This problem was created by Clive Fraser - many thanks! You are strongly advised to have solved problem #319 Tower of Hanoi Rules before attempting this one.
The Towers of Hanoi problem is well known and well documented. There are 3 pegs, left, middle and right.
At the start of the puzzle, a tower of n disks is placed over the left peg.
The disks are placed in size order with the largest at the bottom.
The puzzle is to rebuild the tower over the right peg, using the minimum number of moves.
In any move we can take the topmost disc from any pile and place it onto either of the other piles,
provided that it is smaller than any discs that are already on that pile.
It is well known that the minimum number of moves required is 2^n - 1. Hence there are 2^n
different arrangements of the three towers (including the start and finish positions).
There is only one way of solving the puzzle in the minimum number of moves, so each arrangement of discs
which forms part of the solution occurs only once.

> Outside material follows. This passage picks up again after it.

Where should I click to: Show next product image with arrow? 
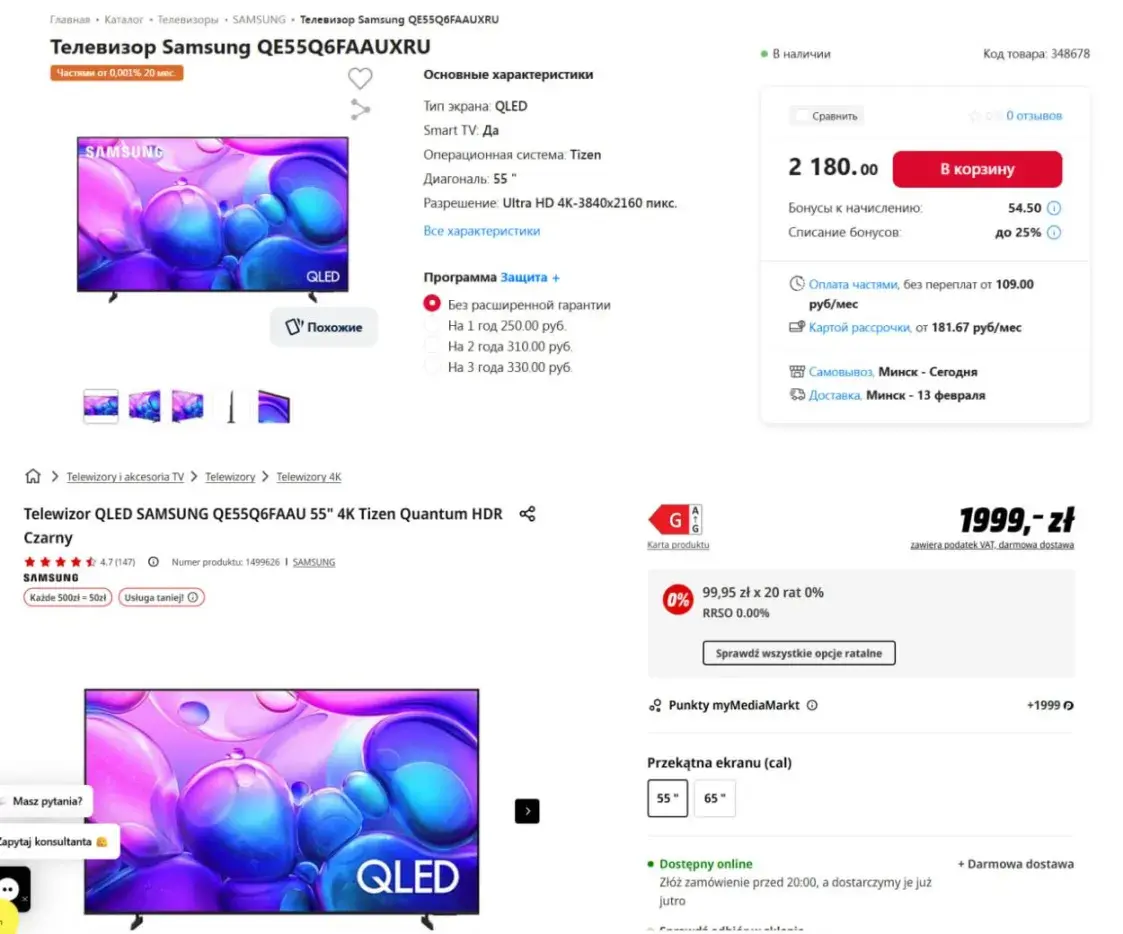pos(527,812)
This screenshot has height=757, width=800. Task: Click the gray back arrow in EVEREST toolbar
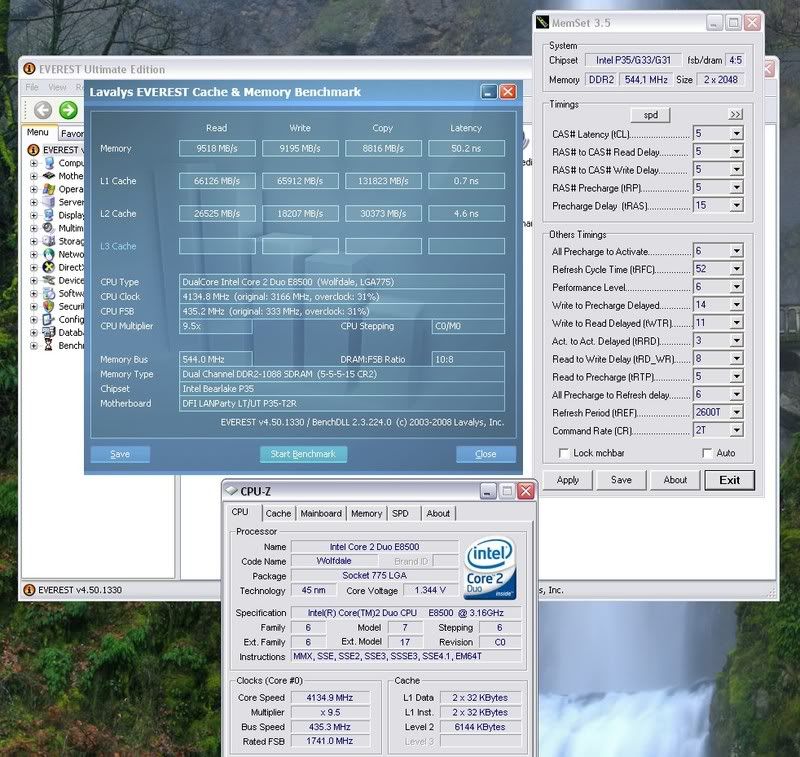pos(42,110)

However, if we ignore the disc composition of the towers
and consider only the heights of the towers, we now find that the same arrangement of heights can occur
multiple times during the course of the optimal solution. (Note that the height of a tower is just the number
of discs which it contains.) As an illustration, consider a puzzle with 4 discs. The optimum solution has 15
moves and there are 16 different disc arrangements making up the solution.
The following table shows the heights of the three towers at the end of each move
(move 0 represents the starting position).
move 0 [4, 0, 0]
move 1 [3, 1, 0]
move 2 [2, 1, 1]
move 3 [2, 0, 2]
move 4 [1, 1, 2]
move 5 [2, 1, 1]
move 6 [2, 2, 0]
move 7 [1, 3, 0]
move 8 [0, 3, 1]
move 9 [0, 2, 2]
move 10 [1, 1, 2]
move 11 [2, 1, 1]
move 12 [2, 0, 2]
move 13 [1, 1, 2]
move 14 [0, 1, 3]
move 15 [0, 0, 4]
Move 1 moves a disk from the left peg to the middle peg, move 2 moves a disc from the left peg to the right
peg, move 3 moves a disc from the middle peg to the right peg, and so on until we have all 4 discs on the
right peg after move 15. Notice that the height arrangements are not unique. For example, the height
arrangement [2, 1, 1] occurs 3 times; at moves 2, 5 and 11. This problem asks you to find the number
of times a given height arrangement occurs in the optimum solution for a puzzle with n discs.
Since this number can be quite large, you are asked to give the answer modulo 1000000007 (10^9 +7).
The number of discs in any problem is guaranteed to be less than 600. In the example given below, for a
puzzle with 7 discs, the height arrangement [3, 2, 2] occurs 14 times within the optimal solution.
Input/Output description: The first line of the input data will contain a single integer N, the number
of puzzles to solve.
N lines will follow. Each line contains 4 numbers. The first of these is the number of discs in the puzzle.
The remaining 3 numbers are the heights of the left, middle and right towers respectively.
(Note that the sum of the three tower heights is the same as the number of discs). For each of these sets of
data you must find the number of times the tower height arrangement appears in the optimum solution for the
given number of discs. Give all answers (modulo 1000000007) on a single line, separated by single spaces.
Example:
input:
7
7 3 2 2
15 5 6 4
32 12 9 11
58 20 24 14
128 42 37 49
205 75 73 57
384 142 139 103
answer:
14 1530 96171790 831693973 887270096 226662566 64110636
Author's note: Although the problem requires some careful thought, it can be solved using only simple routines and simple arithmetic. There is no need to use or to derive any formulae. In fact the checker software uses only these simple routines and finds all of the required answers in a total time of less than one second (in normal Python). Those who have the necessary skills are encouraged to look for a combinatoric solution but this really isn't necessary.